The Ever-Increasing rate of teenage pregnancy has provoked the National Democratic Congress Member of Parliament (MP) for North Dayi, Joycelyn Tetteh, to advocate a national policy aimed at putting an end to the menace.
She expressed the belief that it is only a national policy on teenage pregnancy which would address the factors that lead to pregnancy and prioritise sex education that will help curb the phenomenon.
“In Ghana, teenage pregnancy is a major cause of maternal mortality, as the bodies of most teenage girls are not well developed and matured to accommodate a baby.
“Teenage pregnancy also results in most affected girls dropping out of school, becoming unskilled and unfit for the labour market, even as they prepare to become mothers. This double jeopardy of being an unskilled teenager with a responsibility of taking care of the young is what demands that some immediate, relevant, national policy is crafted to halt the worrying trend of teenage pregnancy,” Ms Tetteh noted.
Prioritise sex education
Delivering a statement on the floor of Parliament, with regards to teenage pregnancies in North Dayi District, Ms. Tetteh said it was about time the country prioritised sex education in its various basic schools, believing that will be the beginning of putting an end to the menace.
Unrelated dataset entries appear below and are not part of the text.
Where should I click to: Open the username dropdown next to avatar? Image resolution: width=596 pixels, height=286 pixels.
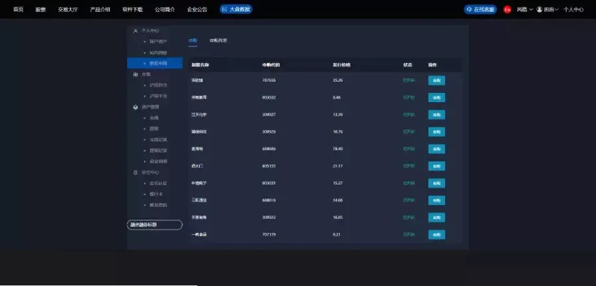click(x=551, y=9)
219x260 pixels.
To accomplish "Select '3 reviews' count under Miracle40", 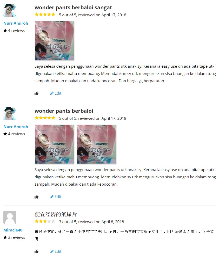I will (14, 237).
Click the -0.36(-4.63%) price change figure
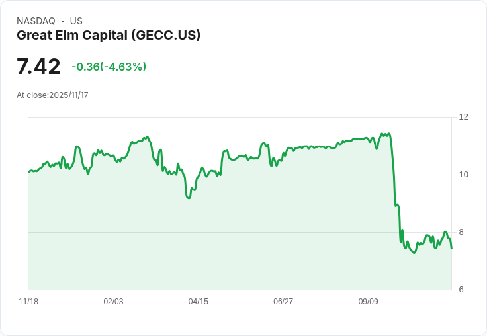 pyautogui.click(x=109, y=67)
She told parents to show keen interest in the co-curricular activities of their children, especially the teenage ones, while also urging the country to begin to “teach safer sex practices among the youth instead of assuming that our children are ignorant of sex as an act and sexuality as a topic.
“The effort required to address this social problem of huge significance can only be effective if it is multi-faceted. The approach to solving this problem must acknowledge the role of parents, teachers, community leaders, chiefs and queens, religious leaders as well as politicians and every MP.
“Ghana has over 60% of its population below 35 years. This feature of the population should be an asset for Ghana but unfortunately, the huge unemployment situation amongst the youth has made the statistics a curse rather than a blessing. If our young teenage girls find themselves getting pregnant in addition to their unemployed state, the social problem created culminates into crisis with the potential to threaten social cohesion and stability of the state. This is how serious the teenage pregnancy phenomenon is getting,” she stressed.
Integrating pregnant girls into schools
The North Dayi lawmaker, commenting further, said while the country is considering innovative ways to prevent the youth, particularly teenage girls from getting pregnant, it is also important to find ways of integrating pregnant girls into the various schools when they deliver the babies they carry.
“Every effort to get girls back to school after delivery is as important as the effort made at preventing the pregnancy in the first place. The pregnant teenager is not the problem; the problem is the factors that lead to the pregnancy. That is why we must focus our energies on addressing those factors rather than isolating pregnant teenagers for condemnation,” she averred.